Canada Disability Benefit legislation gets royal assent

Stakeholders express hope, skepticism about new benefit

Canada Disability Benefit legislation gets royal assent

Bill C-22, also known as Canada Disability Benefit Act, received royal assent on Thursday after it passed unanimously in the House of Commons and passed in the Senate.

The legislation allows the federal government to create the Canada Disability Benefit (CDB), which will supplement existing federal and provincial/territorial disability supports, according to the government.

"No person with a disability in this country should live in poverty. Yesterday, the Canada Disability Benefit Act became law, creating the framework for a new federal benefit which will lift working-age persons with disabilities out of poverty,” said Carla Qualtrough, minister of employment, workforce development and disability inclusion.

“This law follows years of tireless activism from the disability community. This is their victory. I look forward to working with the community this summer as we begin the regulatory process to make the Canada Disability Benefit a reality."

In 2021, the federal government introduced legislation to establish the framework for CDB for working-age Canadians with disabilities. It rebooted the legislation in 2022.

Bill C-22 includes wording that it won’t come into force for another year, according to a Global News report.

Persons with disabilities 

According to the most recent Canadian Survey on Disability (2017), nearly 917,000 working-age Canadians with disabilities (23 per cent) live in poverty. Persons with severe disabilities (28 per cent) and very severe disabilities (34 per cent) are particularly vulnerable and experience a high rate of poverty.

The same survey found that Canadians with disabilities – including women, men, 2SLGBTQI+ people, racialized people and Indigenous people – are more likely to be financially insecure than other Canadians:

  • 25 per cent of Canadians with disabilities spend more than 30 per cent of their total income on shelter costs.
  • 59 per cent of Canadians with disabilities aged 25 to 64 have gainful employment, compared to 80 per cent of Canadians without disabilities.
  • Canadians with disabilities aged 25 to 64 earn less than Canadians without disabilities (12 per cent less for Canadians with milder disabilities and 51 per cent less for Canadians with more severe disabilities).
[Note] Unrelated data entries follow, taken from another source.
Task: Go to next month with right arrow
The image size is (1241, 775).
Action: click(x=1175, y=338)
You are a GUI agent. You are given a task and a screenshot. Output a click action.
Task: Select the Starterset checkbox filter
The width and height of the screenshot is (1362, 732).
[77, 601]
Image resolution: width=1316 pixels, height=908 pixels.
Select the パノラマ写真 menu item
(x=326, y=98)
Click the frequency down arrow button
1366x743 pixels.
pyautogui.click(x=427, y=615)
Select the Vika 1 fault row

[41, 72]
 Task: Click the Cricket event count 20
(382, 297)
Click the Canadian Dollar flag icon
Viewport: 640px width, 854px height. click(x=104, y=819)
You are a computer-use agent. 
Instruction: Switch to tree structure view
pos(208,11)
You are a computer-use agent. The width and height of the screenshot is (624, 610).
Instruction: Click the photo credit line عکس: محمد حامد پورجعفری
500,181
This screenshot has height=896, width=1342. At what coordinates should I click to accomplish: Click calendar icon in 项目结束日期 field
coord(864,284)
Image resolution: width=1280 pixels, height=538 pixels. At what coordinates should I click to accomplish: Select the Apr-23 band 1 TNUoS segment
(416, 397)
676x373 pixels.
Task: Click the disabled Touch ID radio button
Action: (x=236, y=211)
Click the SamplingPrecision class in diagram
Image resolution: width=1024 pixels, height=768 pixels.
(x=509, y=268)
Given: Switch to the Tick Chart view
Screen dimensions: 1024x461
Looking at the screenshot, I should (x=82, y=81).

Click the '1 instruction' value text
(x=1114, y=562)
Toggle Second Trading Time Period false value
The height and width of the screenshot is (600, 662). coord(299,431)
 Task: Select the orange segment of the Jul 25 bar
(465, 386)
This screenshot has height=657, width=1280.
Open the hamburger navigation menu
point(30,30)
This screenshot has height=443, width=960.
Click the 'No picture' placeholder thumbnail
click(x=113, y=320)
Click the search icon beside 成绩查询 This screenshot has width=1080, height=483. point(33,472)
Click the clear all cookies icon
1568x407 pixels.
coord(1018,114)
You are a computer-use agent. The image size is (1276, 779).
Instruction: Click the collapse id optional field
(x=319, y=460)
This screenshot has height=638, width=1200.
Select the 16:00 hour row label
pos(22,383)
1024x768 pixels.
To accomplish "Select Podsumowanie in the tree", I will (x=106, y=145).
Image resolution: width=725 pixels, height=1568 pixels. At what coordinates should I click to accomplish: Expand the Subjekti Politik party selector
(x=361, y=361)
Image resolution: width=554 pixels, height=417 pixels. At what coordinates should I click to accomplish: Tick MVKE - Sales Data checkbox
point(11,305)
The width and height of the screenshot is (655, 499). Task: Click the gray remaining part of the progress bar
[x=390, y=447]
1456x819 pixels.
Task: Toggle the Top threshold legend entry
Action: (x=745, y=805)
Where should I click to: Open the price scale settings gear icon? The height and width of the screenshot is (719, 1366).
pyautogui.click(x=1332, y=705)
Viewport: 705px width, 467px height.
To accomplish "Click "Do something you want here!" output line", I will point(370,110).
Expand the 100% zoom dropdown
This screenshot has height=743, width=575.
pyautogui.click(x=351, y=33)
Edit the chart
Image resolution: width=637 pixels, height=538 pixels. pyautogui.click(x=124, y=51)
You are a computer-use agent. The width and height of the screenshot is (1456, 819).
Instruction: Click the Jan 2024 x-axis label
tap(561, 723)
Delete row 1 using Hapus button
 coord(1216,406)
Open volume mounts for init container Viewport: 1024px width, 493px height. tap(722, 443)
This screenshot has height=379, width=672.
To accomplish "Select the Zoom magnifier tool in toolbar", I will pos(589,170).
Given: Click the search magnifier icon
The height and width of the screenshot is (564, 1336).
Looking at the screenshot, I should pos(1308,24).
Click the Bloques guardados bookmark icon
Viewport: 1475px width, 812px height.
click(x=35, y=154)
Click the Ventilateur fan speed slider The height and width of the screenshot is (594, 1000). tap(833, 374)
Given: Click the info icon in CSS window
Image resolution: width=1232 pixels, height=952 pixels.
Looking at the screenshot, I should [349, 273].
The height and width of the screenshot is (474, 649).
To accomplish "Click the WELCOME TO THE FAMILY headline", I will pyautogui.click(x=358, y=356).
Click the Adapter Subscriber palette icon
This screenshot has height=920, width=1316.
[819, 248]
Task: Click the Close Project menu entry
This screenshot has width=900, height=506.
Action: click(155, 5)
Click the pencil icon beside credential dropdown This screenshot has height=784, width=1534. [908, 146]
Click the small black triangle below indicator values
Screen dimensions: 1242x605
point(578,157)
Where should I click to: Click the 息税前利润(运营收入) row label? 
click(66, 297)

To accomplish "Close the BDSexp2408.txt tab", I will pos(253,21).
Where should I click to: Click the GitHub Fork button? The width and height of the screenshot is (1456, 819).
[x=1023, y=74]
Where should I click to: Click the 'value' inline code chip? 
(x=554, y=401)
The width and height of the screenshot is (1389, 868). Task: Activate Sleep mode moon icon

Ottawa vowed to develop the CDB in consultation with persons with disabilities, disability organizations, Indigenous representatives and other stakeholders. The government also said it will engage its provincial and territorial government partners on the CDB.

In 2022, the Saskatchewan government committed $10.8 million for Employability Assistance for Persons with Disabilities (EAPD) programming and services.

Stakeholder comments

One stakeholder expressed a positive attitude about the passing of Bill C-22.

“It’s been a long journey,” said Rabia Khedr, the national director of Disability Without Poverty (DWP), in the Global News report. “We are pleased that our parliamentarians worked hard to get us to this point.

However, the actual framework for the benefits is leaving other disability advocates skeptical.

"We don't know who will be eligible for it or what bureaucratic hoops they'll have to jump through to apply for it. We don't know when it will start to be paid," the Accessibility for Ontarians with Disabilities Act Alliance said in a statement released after the bill's passing, reported CBC. "We only know from the Trudeau government that in the best-case scenario, it is at least a full year away."

While the bill may be passed, many details need to be worked out, said Windsor-Tecumseh MP Irek Kusmierczyk.

"We will be working directly with the disability community to design the actual framework, the actual regulations to determine what is the amount, to determine eligibility for example," said Kusmierczyk, who is also the parliamentary secretary for the minister responsible for disability inclusion.